Stored records:
· · ·
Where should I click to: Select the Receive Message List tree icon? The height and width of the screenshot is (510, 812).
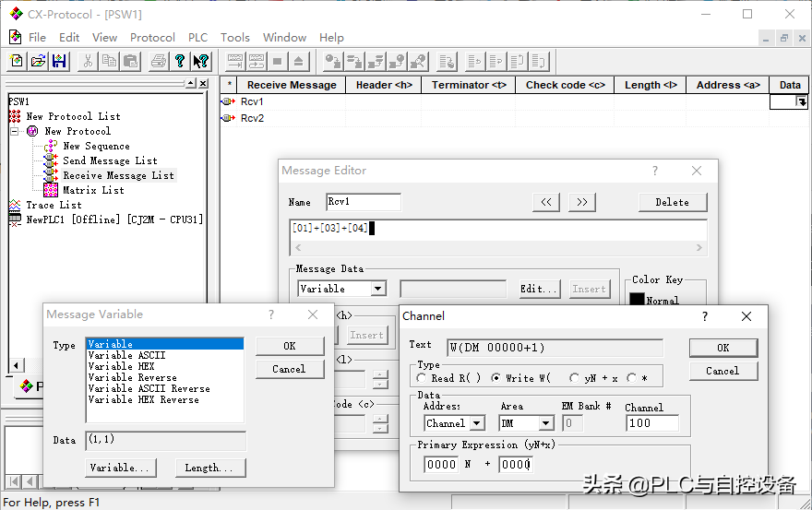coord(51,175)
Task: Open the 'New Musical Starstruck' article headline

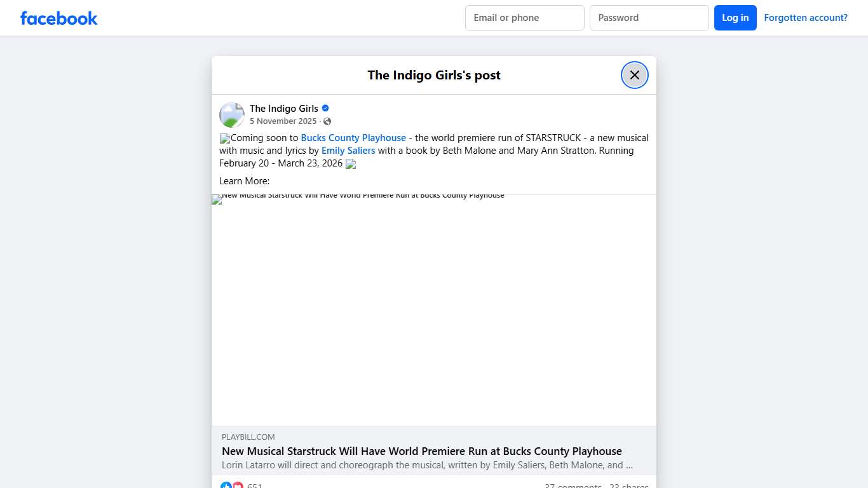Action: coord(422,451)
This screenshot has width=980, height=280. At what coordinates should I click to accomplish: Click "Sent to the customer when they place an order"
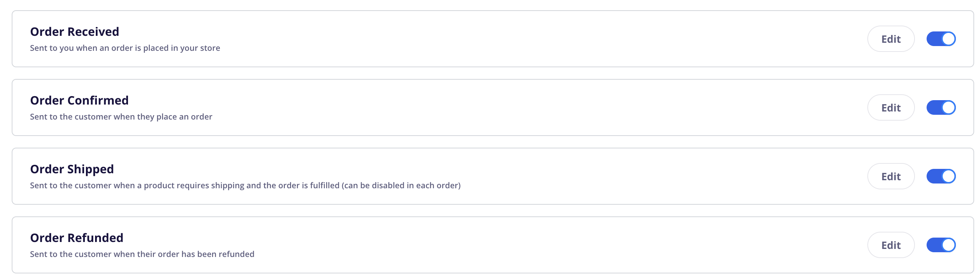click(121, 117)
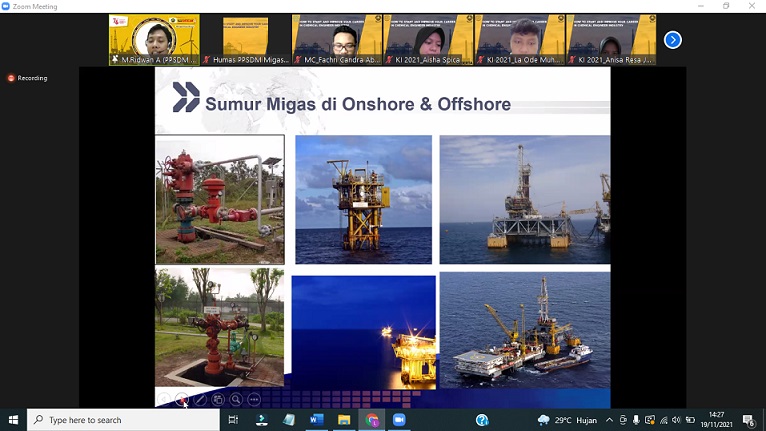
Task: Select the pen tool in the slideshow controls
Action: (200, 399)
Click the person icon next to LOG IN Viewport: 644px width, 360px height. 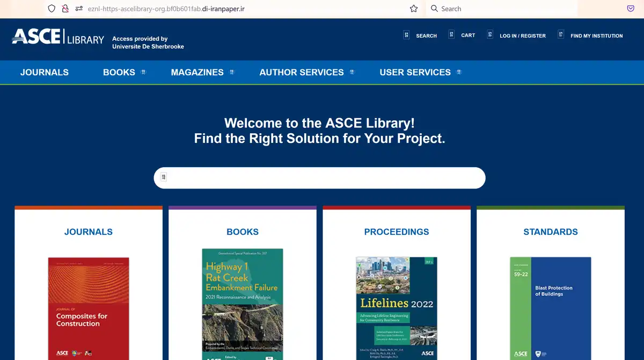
· · ·
Task to complete: All of the data above is to be repeated exactly, with the pictures left out.

Your response:
Where should I click to: Select the Receive Message List tree icon? The height and width of the screenshot is (510, 812).
coord(51,175)
Task: Open the 'New Musical Starstruck' article headline

Action: coord(422,451)
This screenshot has width=980, height=280. At what coordinates should I click to accomplish: Click "Sent to the customer when they place an order"
click(121, 117)
Task: Select the pen tool in the slideshow controls
Action: (200, 399)
Click the person icon next to LOG IN Viewport: 644px width, 360px height. 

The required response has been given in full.